A modern economy, universal and uniform education and other
compromise institutions which regulate the flow of the symbolic
elements (information, images, ideas, etc.) of the so-called
“third culture”, or “global culture” affected the
development of every nation state’s national ideology and the
moves towards supra-national union will be corrosive of the
traditional forms of the notion of citizenship. The latter is been
conceived not simply as an attribute of identity, but as something
having the sense of emotional and moral belonging, attached to the
real, i.e. historically verified, common ways of life of the
members of Balkan societal structures.
The
response of these ways of life to the constitution of a new
historical narrative might take the form of a research program,
which would identify the contribution of enlightened theories and
practices to the modernization of Balkan education as well as
their connection with the increasingly important role played by
the Balkan bourgeoisies within the process of the incorporation of
the Near East into the world-economy.

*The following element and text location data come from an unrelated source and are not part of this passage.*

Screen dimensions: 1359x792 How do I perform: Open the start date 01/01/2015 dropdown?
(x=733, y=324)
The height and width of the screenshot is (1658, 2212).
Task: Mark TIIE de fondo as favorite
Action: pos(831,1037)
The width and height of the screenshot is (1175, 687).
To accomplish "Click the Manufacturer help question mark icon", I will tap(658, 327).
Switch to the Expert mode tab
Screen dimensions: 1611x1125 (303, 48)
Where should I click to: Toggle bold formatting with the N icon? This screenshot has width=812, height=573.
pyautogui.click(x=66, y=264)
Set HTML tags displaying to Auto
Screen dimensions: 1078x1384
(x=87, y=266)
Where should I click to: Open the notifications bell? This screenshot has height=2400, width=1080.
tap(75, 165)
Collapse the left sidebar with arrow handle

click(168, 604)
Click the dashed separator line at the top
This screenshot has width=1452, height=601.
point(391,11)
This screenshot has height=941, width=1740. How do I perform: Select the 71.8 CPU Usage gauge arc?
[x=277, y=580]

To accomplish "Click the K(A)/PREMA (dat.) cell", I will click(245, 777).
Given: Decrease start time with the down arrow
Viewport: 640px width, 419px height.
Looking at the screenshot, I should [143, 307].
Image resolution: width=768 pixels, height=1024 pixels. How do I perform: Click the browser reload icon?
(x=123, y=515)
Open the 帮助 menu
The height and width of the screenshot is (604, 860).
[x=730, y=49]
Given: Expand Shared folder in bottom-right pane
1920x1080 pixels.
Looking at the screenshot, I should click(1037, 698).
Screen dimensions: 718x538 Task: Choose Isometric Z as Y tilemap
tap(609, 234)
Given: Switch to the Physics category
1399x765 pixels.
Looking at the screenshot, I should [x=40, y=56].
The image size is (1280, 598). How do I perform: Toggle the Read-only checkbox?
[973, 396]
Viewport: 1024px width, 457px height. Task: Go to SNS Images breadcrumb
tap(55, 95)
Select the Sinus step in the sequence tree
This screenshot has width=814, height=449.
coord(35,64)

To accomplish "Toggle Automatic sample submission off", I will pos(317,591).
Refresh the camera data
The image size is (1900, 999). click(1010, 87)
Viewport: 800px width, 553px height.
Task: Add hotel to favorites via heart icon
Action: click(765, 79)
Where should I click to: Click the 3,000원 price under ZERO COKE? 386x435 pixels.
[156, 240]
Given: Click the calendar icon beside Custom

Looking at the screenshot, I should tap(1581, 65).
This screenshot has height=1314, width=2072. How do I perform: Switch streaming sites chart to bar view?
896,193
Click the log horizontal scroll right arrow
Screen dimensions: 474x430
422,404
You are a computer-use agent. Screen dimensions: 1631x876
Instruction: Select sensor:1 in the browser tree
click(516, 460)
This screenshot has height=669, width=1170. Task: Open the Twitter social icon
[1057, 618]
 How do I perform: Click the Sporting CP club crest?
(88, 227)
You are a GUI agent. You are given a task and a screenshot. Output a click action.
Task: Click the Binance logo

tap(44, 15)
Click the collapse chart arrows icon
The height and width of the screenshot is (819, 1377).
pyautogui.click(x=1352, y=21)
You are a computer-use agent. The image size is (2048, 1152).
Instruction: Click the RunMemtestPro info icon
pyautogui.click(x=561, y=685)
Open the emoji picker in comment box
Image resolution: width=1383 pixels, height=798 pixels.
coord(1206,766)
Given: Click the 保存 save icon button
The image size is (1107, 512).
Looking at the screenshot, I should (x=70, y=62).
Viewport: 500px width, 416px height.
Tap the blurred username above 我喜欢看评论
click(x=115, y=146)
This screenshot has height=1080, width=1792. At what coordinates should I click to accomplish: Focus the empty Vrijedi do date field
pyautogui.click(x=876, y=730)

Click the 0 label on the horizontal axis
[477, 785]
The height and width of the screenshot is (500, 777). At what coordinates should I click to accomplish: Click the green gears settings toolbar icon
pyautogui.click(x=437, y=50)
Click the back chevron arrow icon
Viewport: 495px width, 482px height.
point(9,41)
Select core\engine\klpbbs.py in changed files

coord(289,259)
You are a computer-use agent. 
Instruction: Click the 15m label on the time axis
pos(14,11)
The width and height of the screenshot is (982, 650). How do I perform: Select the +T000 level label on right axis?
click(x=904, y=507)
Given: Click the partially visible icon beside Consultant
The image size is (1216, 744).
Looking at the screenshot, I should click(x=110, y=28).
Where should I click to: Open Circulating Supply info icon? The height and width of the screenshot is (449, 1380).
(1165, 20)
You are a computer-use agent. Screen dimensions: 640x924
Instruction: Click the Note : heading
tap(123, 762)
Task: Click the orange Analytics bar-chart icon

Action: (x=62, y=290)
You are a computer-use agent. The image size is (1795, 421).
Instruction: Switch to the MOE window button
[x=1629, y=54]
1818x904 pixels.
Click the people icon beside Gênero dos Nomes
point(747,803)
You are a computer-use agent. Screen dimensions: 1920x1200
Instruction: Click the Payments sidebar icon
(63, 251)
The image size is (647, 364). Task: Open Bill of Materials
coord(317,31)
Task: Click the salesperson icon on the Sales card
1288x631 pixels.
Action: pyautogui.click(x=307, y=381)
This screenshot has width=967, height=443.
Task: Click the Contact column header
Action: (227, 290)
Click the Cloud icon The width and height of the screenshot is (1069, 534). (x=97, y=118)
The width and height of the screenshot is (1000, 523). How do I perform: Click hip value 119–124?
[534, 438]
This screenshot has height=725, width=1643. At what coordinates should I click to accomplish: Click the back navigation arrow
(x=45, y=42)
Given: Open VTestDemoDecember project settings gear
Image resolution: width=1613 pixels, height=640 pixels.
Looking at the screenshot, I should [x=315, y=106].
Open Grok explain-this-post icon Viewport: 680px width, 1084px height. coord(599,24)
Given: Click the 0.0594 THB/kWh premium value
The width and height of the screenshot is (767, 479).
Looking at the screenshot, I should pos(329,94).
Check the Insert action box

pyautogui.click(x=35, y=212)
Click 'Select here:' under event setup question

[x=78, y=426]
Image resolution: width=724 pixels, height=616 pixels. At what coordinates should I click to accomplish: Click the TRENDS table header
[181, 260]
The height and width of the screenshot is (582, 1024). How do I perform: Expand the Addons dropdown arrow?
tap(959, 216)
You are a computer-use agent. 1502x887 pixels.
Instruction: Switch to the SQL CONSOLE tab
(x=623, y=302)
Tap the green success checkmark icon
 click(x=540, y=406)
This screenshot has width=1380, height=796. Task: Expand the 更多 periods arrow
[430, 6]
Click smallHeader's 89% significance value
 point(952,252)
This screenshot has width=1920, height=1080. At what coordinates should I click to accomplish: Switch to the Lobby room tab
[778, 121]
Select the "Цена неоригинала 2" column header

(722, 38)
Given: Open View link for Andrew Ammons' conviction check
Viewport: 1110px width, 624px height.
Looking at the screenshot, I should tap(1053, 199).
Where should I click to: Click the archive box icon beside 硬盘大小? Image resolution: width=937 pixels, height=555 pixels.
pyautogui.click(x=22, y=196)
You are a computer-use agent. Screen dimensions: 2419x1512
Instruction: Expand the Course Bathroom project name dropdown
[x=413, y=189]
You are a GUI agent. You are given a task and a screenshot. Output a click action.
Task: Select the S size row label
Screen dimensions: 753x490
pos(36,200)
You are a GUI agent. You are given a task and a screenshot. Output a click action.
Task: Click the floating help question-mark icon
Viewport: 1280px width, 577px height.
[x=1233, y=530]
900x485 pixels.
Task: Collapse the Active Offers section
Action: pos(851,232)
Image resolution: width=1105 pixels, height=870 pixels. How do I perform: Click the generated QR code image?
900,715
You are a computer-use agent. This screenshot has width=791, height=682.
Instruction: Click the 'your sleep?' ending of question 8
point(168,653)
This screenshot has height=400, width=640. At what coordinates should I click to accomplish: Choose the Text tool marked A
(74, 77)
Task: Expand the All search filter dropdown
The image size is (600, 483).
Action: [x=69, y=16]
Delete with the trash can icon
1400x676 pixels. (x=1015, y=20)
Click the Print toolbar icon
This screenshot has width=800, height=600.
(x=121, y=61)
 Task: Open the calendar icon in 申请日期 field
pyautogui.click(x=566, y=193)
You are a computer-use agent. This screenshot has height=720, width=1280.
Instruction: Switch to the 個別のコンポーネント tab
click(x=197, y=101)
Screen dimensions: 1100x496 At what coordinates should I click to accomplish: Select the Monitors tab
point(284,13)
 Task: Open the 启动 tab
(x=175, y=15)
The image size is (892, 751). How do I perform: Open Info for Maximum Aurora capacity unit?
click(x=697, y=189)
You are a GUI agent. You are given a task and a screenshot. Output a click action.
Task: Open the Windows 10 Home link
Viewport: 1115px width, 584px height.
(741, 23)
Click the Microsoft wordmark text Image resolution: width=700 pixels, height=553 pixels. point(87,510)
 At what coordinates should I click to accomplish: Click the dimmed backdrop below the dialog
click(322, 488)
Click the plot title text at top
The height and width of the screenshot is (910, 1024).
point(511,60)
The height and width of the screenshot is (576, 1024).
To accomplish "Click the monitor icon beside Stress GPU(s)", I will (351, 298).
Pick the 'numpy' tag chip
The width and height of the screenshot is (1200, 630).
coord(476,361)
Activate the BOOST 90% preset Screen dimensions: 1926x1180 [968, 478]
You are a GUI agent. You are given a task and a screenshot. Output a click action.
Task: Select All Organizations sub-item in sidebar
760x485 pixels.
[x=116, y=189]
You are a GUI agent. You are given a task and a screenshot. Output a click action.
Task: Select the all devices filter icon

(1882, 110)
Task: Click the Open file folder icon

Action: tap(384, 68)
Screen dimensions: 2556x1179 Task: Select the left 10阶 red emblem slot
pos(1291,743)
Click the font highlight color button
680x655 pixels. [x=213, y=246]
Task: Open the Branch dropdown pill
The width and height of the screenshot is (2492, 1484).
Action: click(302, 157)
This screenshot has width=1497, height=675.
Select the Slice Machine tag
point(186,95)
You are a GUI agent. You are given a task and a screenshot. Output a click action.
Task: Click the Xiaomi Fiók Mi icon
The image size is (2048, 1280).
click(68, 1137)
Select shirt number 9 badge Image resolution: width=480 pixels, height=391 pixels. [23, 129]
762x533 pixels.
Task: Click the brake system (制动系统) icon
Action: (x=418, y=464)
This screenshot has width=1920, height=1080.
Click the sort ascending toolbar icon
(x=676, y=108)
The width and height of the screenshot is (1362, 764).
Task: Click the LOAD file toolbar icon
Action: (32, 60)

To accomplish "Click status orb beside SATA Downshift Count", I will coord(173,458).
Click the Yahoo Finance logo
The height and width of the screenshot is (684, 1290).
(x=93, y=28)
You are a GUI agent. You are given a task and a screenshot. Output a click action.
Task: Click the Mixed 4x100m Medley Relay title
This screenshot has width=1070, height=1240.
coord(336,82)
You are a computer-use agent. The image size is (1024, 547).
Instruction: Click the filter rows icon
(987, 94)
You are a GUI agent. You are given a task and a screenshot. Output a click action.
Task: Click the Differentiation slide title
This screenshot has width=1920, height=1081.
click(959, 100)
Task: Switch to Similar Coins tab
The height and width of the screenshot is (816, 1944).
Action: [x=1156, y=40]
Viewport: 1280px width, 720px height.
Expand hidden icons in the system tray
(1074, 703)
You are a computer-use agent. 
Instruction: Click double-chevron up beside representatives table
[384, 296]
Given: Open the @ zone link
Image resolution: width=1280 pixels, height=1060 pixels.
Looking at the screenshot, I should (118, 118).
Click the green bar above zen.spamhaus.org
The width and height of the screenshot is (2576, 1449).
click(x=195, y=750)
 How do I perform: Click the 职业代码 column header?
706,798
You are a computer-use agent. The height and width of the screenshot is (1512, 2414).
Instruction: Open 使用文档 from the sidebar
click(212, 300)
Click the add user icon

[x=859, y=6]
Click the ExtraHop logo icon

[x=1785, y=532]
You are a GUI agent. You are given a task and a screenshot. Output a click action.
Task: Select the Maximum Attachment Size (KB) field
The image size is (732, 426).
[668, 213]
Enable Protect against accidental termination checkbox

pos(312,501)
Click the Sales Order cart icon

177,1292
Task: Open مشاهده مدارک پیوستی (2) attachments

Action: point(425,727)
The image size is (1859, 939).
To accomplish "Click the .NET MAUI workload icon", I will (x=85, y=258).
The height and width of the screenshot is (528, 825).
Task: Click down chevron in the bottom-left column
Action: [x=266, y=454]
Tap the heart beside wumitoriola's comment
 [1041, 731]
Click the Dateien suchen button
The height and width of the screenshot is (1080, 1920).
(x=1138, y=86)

The results of that
attitude, combined with the internal disintegration of Ottoman
rule, had dramatically changed the political map of the area,
bringing about the emergence of the new nation-states. In this
context, schools (with their masters and pupils as well as their
supporting theories) constituted the most influential cultural
factor, which has facilitated the establishment of a common theory
on cultural identity and advanced the relation of schools with the
other networks of knowledge/ power in Europe. Thus, the modern
Balkan history is not conceived as the history of nations engaged
in wars, nor as a history of communities under threat, but as a
history providing a basis for closer territorial union or for the
peaceful integration of the South-east Europe.